Apalagi, kalaupun harga BBM dinaikkan, tidaklah mengikuti harga pasar semata. Kalaupun harga BBM dinaikkan menjadi Rp 6.000,harga itu masih di bawah harga pasar sehingga masih ada subsidi atas harga eceran BBM tersebut. Itu adalah bukti nyata bahwa harga BBM tidak ditetapkan pemerintah semata-mata dengan mempertimbangkan harga di pasaran. Lebih jauh lagi rumusan Pasal 7 ayat (6A) juga mengatur bahwa kewenangan pemerintah untuk menyesuaikan harga BBM diikuti dengan membuat “kebijakan pendukungnya”.

Hal demikian, sekali lagi, menunjukkan bahwa rumusan Pasal 7 ayat (6A) bukan hanya berbicara penyesuaian harga BBM, melainkan juga melalui norma “kebijakan pendukungnya”. Pemerintah didorong untuk “memperhatikan kepentingan golongan masyarakat tertentu” sebagaimana dipersyaratkan oleh putusan MK. Apalagi,kebijakan pendukung itu biasanya berupa bantuan langsung, beasiswa pendidikan, bantuan kesehatan, dan sebagainya, yang sangat berkaitan erat dengan kebutuhan masyarakat.

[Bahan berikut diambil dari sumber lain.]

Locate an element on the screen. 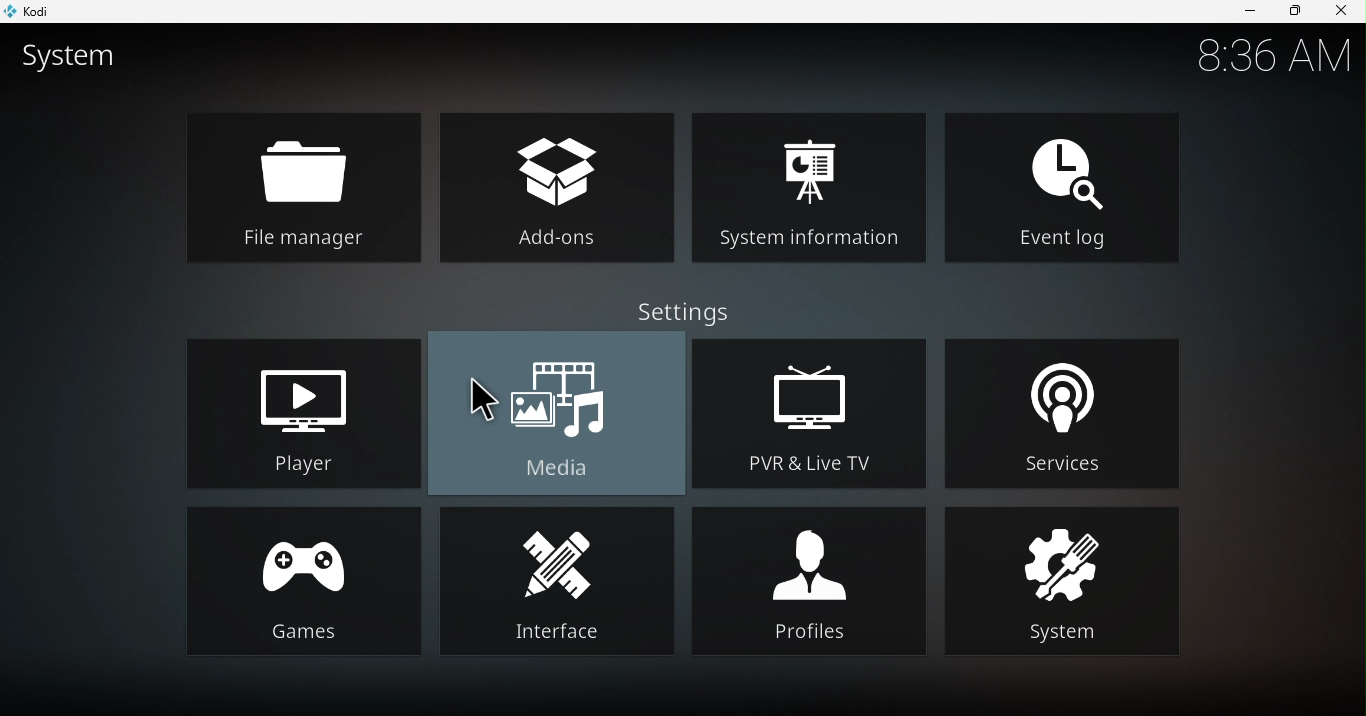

Maka itu, makin jelas bahwa Pasal 7 ayat (6A) tidaklah bertentangan dengan UUD 1945 maupun putusan MK sebelumnya.

Akhirnya kita tunggu saja putusan MK atas perkara 13/PUU-X/2012 yang menguji Pasal 7 ayat (6) maupun pengujian Pasal 7 ayat (6A). Untuk lebih efisien, saya menyarankan agar MK menggabungkan saja dua perkara tersebut. Saya meyakini, insya Allah, MK bisa menjadi pemutus yang adil dan melaksanakan tugasnya mengawal konstitusi. Keep on fighting for the better Indonesia.